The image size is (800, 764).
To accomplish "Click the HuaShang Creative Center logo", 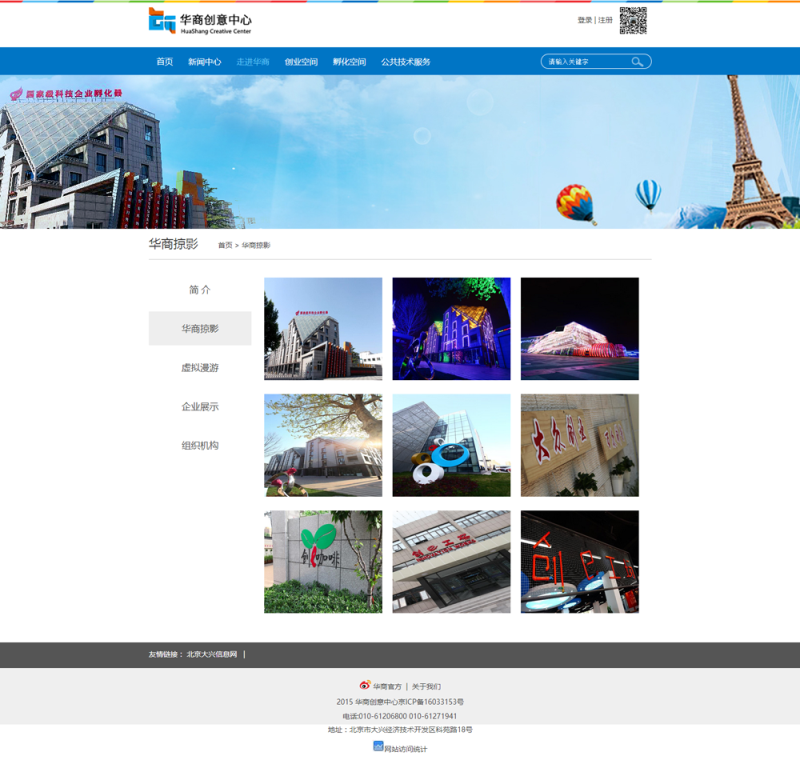I will coord(200,22).
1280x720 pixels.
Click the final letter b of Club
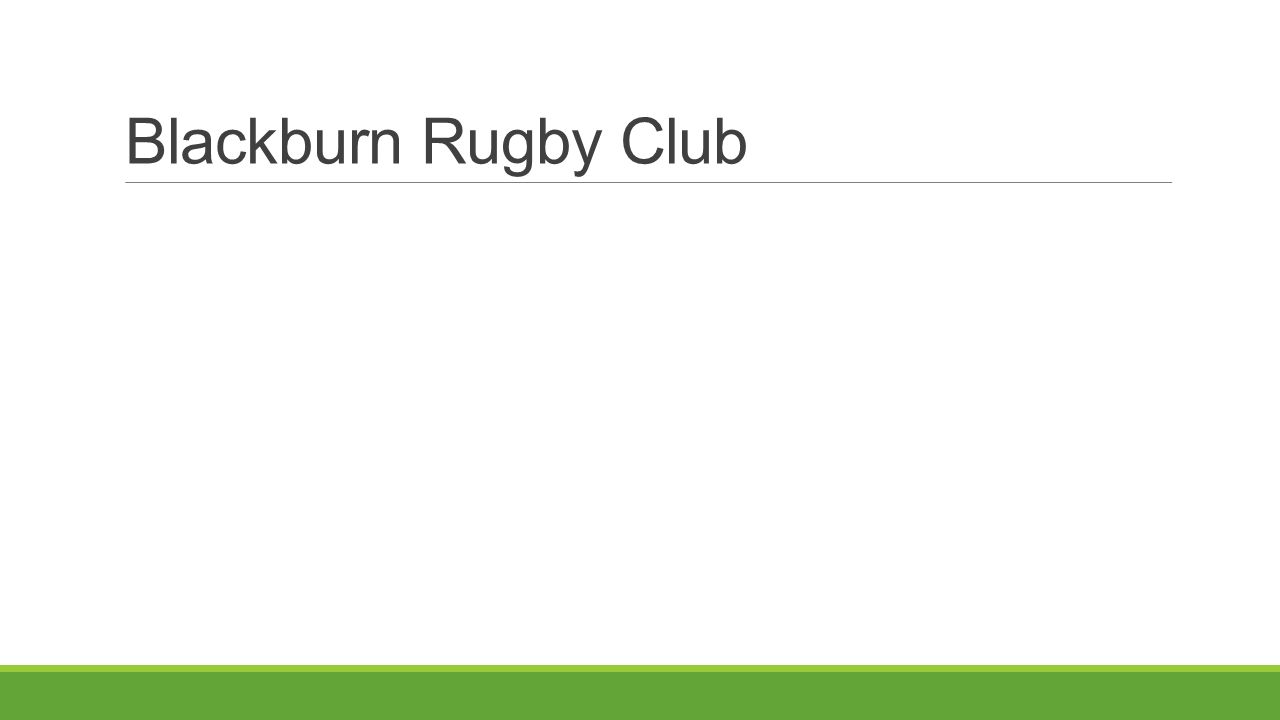730,141
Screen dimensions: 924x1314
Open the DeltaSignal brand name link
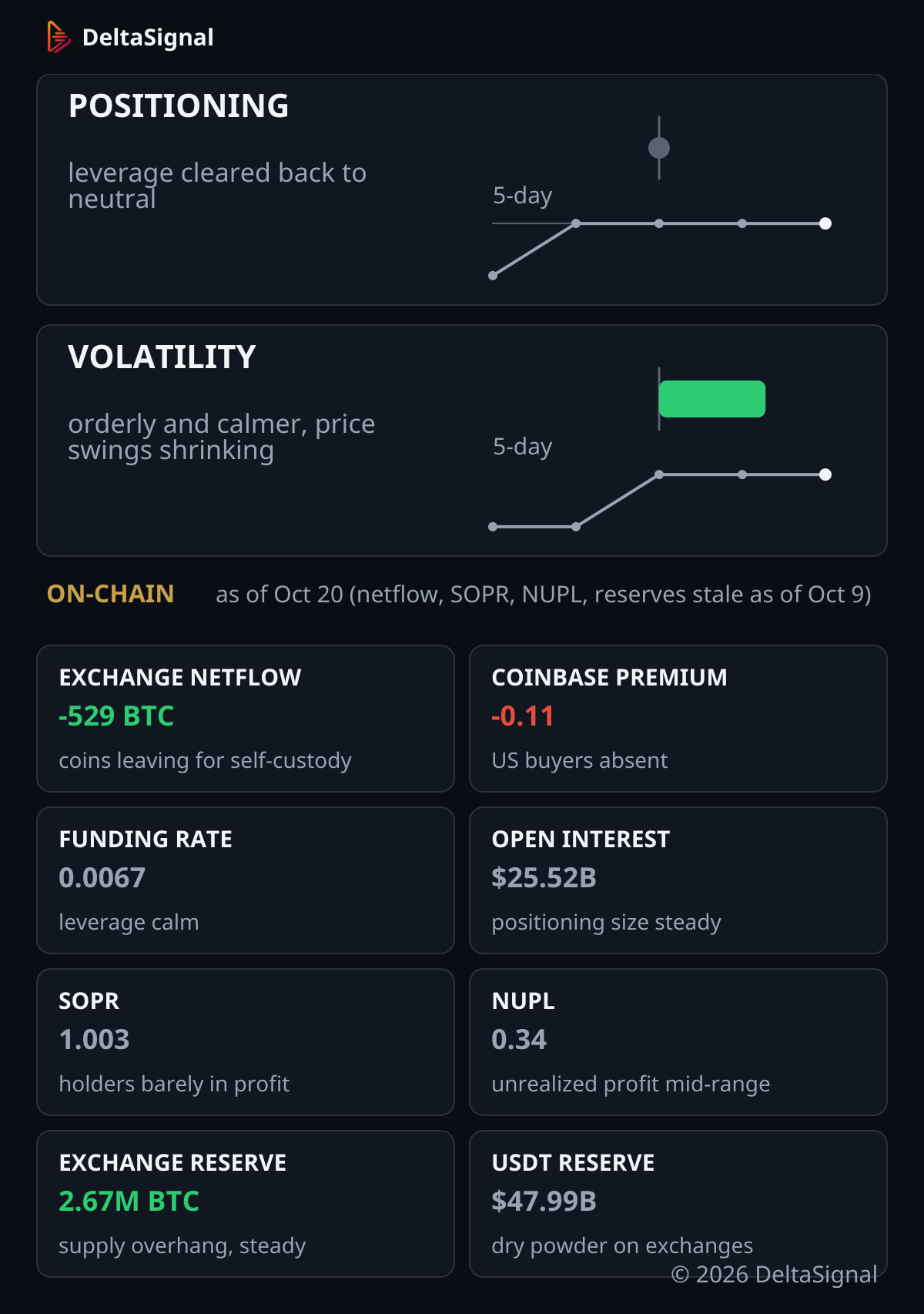[148, 37]
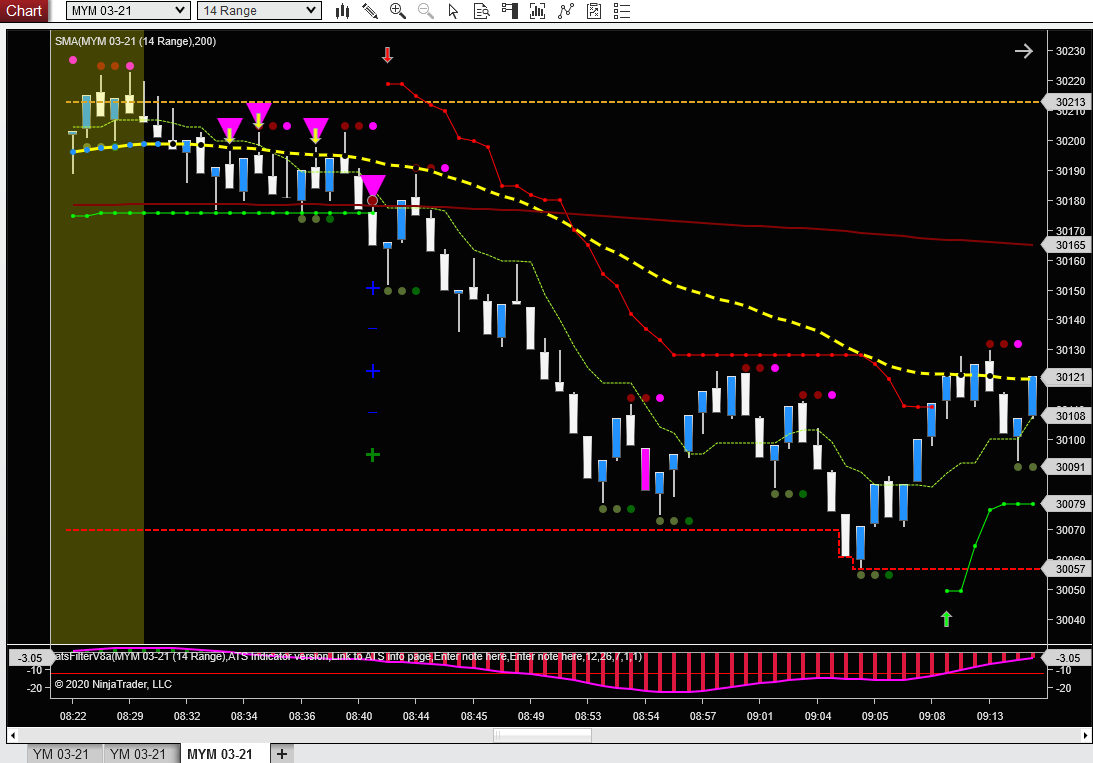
++++
* _Problem description_
Give back, word for word, the lines from the line that contains "Screen dimensions: 924x1314" through the last line of the records, with no pictures and nothing else.

* _Result for this exercise_
Screen dimensions: 924x1314
Open the DeltaSignal brand name link
[148, 37]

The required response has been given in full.